In the next two chapters, you will move from mapping the ecosystem to working within it. Chapter 4 will teach you how to think like a political analyst---the intellectual habits, analytical frameworks, and ethical commitments that distinguish rigorous analysis from casual data browsing. Chapter 5 will put you in front of a computer, downloading and analyzing your first political dataset in Python, using the open data sources described in this chapter.
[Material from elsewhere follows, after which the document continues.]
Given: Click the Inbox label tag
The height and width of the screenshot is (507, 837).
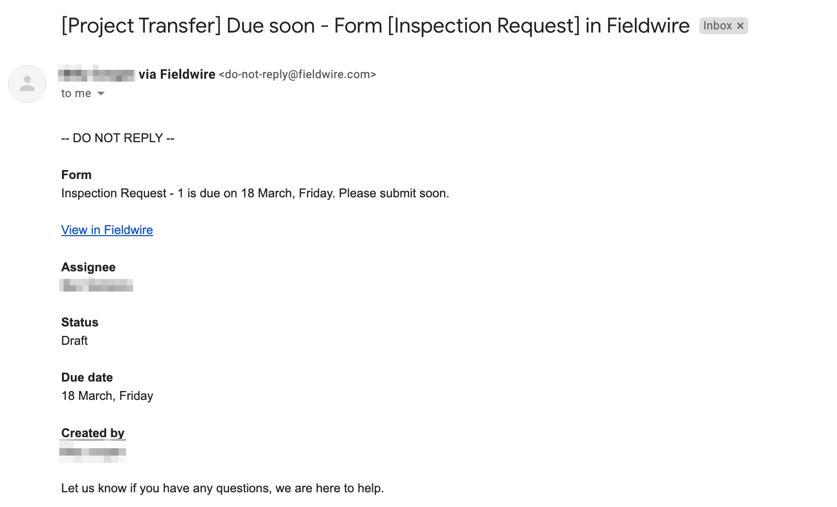Looking at the screenshot, I should point(717,26).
As you move forward, keep Adaeze's map in mind. Every dataset you encounter has a provenance---a history of production, processing, and distribution. Every analysis you conduct draws on data from specific layers of the ecosystem, with specific strengths and limitations. And every conclusion you reach will be shaped by what the ecosystem makes visible and what it leaves in the dark.

The data ecosystem is not the territory. It is a map of the territory---incomplete, imperfect, and always under construction. Your job as an analyst is to use the map wisely, to know its limitations, and to always be looking for the places where the map and the territory diverge.

One final thought before we summarize. Adaeze Nwosu keeps a note pinned above her desk that reads: "Data does not democratize itself." This is a reminder that the existence of public data is necessary but not sufficient for democratic empowerment. Data must be found, cleaned, analyzed, interpreted, communicated, and acted upon---and at every step, there are barriers that prevent some people from participating. Overcoming those barriers requires not just technical skill but institutional commitment, sustained funding, and a willingness to design for the people who need data most, not just the people who are easiest to reach.

This is the ethos that drives ODA's work, and it is an ethos that runs through this entire textbook. Political analytics is not just about numbers. It is about people---the people who produce the data, the people who analyze it, and the people whose lives are shaped by the decisions it informs. Keeping those people in view, even when you are deep in a dataset or debugging a model, is the mark of a responsible analyst.

Chapter Summary

This chapter has mapped the political data ecosystem in the United States---the interconnected network of government agencies, campaigns, media organizations, academic institutions, data brokers, and civic technology organizations that produce, process, analyze, and distribute political data.

You have learned about the major government data sources (Census, ACS, BLS, FEC), the structure and significance of voter files, the role of data brokers in enriching voter records with consumer data, the academic survey infrastructure (ANES, CES, GSS), the media's dual role as data consumer and producer, and the proprietary data operations that campaigns guard closely.

You have met Adaeze Nwosu and Sam Harding at OpenDemocracy Analytics, and you have learned about ODA's mission to bridge the gap between raw public data and accessible civic tools. You have grappled with the information asymmetries that characterize the ecosystem---the ways in which well-funded campaigns, data-rich communities, and technically skilled analysts have advantages that others lack.

And you have been introduced to a five-layer framework for understanding data flow: from raw production through processing, analysis, communication, and decision-making, with feedback loops that connect action back to data generation.

The political data ecosystem is vast, complex, and constantly evolving. But it is not incomprehensible. With the map you have built in this chapter, you are ready to begin navigating it---first conceptually, in Chapter 4, and then practically, in Chapter 5.


In Chapter 4, you will learn to think like a political analyst---developing the intellectual habits, analytical frameworks, and ethical commitments that distinguish careful analysis from casual data browsing. And in Chapter 5, you will download your first political dataset and begin working with it in Python, putting the conceptual foundations of Part I into practice.